** Exercise material follows **
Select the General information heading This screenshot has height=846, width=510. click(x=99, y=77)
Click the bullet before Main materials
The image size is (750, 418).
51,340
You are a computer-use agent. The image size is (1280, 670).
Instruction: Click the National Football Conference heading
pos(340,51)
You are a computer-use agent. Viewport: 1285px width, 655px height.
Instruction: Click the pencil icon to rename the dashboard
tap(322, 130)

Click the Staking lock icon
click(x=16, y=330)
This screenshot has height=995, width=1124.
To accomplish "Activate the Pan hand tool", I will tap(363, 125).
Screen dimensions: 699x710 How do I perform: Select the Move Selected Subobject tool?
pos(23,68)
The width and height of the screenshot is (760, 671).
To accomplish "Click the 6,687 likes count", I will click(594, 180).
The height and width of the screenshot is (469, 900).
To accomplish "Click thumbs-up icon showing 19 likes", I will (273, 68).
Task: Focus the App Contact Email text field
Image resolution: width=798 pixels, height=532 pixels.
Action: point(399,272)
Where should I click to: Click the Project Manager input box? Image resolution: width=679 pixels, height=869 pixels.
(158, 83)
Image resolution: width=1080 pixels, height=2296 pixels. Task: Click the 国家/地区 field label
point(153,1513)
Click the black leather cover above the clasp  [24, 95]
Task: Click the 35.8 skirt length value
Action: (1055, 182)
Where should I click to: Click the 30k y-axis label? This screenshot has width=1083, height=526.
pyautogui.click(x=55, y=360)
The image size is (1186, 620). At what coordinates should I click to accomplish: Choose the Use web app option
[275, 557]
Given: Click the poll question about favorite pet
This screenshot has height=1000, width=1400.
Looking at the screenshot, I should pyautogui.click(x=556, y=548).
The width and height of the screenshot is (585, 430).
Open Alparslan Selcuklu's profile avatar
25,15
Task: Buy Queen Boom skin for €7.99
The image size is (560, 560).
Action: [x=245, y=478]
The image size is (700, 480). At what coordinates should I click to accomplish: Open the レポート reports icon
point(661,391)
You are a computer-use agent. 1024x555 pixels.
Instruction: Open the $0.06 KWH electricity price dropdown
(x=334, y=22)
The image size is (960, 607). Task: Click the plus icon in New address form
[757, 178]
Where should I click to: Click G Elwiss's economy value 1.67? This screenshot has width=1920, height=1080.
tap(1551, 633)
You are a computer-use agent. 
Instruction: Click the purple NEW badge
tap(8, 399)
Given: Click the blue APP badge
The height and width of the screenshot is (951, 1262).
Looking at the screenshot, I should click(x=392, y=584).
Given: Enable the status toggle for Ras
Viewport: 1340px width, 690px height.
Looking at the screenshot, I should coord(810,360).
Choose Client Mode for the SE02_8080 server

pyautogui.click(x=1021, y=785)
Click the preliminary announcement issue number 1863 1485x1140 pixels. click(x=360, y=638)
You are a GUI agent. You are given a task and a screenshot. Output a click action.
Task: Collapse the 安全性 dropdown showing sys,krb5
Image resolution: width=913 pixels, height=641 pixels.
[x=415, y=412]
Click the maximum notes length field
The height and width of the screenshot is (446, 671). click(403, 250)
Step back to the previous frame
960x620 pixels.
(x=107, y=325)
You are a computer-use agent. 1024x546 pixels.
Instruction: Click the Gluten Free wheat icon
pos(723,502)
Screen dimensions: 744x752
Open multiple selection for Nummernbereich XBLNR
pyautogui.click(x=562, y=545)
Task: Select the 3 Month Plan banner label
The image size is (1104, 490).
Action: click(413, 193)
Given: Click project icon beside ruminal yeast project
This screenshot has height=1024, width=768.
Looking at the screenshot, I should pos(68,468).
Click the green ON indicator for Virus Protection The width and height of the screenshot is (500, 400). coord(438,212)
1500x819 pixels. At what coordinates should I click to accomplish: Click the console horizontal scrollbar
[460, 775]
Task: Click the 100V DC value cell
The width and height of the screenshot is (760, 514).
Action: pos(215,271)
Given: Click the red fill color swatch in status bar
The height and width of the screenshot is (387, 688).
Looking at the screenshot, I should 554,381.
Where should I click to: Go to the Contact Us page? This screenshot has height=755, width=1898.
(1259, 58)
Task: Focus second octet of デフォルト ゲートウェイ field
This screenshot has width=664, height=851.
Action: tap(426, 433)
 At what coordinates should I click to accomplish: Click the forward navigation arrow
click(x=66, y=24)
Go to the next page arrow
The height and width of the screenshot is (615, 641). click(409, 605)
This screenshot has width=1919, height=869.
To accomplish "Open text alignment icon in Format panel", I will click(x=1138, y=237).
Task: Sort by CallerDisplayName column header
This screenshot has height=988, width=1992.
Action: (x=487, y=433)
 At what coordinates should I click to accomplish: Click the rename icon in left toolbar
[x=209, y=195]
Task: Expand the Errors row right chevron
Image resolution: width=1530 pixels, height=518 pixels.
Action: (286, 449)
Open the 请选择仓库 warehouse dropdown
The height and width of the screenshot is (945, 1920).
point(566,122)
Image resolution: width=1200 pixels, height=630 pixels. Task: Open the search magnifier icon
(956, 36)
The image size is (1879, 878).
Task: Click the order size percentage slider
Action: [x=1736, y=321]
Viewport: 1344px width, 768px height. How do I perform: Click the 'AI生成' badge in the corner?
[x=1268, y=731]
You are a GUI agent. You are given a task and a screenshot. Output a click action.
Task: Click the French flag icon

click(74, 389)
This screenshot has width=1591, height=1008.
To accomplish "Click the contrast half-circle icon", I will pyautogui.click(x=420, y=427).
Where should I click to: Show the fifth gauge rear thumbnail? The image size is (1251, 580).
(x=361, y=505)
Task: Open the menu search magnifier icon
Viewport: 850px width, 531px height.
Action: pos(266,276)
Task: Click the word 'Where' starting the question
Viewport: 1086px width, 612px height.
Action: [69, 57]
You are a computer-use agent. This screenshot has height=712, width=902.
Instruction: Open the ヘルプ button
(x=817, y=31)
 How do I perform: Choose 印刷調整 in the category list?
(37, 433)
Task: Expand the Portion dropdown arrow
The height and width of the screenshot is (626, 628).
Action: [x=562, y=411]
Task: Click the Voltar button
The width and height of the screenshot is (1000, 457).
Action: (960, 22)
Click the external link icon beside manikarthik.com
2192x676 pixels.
** End of Exercise material **
- Problem statement
Take the line above containing "You are a computer-use agent. 1024x555", the line containing "Given: Click the blue APP badge", and all lines in between, and copy them exactly without anything else.

- Completed exercise
You are a computer-use agent. 1024x555 pixels.
Instruction: Open the $0.06 KWH electricity price dropdown
(x=334, y=22)
The image size is (960, 607). Task: Click the plus icon in New address form
[757, 178]
Where should I click to: Click G Elwiss's economy value 1.67? This screenshot has width=1920, height=1080.
tap(1551, 633)
You are a computer-use agent. 
Instruction: Click the purple NEW badge
tap(8, 399)
Given: Click the blue APP badge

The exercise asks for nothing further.